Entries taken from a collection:
┄┄┄┄┄┄
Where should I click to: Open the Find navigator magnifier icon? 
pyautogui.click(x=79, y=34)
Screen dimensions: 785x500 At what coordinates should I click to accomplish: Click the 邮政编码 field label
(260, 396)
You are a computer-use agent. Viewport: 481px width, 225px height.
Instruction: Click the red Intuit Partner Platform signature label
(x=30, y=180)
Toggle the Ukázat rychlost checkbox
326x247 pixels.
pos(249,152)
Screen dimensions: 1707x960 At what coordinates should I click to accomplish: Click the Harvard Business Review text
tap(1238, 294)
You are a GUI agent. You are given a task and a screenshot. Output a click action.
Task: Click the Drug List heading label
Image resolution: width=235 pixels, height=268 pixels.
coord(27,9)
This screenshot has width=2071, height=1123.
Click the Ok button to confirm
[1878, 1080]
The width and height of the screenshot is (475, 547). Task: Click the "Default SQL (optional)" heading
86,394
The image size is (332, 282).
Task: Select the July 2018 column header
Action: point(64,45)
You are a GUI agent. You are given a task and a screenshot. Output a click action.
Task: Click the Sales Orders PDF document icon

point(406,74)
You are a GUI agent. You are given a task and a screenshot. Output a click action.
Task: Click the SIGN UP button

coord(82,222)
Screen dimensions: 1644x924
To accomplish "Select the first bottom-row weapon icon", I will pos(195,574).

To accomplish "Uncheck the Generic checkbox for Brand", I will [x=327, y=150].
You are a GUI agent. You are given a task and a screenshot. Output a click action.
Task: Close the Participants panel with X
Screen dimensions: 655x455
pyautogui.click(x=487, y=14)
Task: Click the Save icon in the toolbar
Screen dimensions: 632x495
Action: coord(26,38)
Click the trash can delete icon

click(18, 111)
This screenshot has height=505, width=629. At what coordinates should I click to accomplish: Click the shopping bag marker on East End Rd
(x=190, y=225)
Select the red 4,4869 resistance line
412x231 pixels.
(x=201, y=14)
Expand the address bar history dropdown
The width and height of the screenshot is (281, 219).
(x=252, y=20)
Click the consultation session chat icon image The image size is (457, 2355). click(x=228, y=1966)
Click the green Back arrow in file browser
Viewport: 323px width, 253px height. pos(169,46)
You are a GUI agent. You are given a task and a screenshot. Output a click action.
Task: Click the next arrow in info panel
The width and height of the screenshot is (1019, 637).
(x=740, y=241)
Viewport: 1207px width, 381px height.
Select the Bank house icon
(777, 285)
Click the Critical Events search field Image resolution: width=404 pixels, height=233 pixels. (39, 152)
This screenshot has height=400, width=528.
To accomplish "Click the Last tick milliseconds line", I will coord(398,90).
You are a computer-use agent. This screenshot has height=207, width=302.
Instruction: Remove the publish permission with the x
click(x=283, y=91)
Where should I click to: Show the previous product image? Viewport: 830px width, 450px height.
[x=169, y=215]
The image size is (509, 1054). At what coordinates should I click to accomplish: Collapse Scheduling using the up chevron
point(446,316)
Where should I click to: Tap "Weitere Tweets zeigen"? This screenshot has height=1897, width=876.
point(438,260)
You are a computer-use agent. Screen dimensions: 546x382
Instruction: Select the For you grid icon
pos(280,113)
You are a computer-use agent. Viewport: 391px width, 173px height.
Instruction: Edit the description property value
┄┄┄┄┄┄
### EXERCISE DIRECTIONS
What is the number of lines above that contain "computer"? Answer with that number only.

### RESULT OF THE EXERCISE
4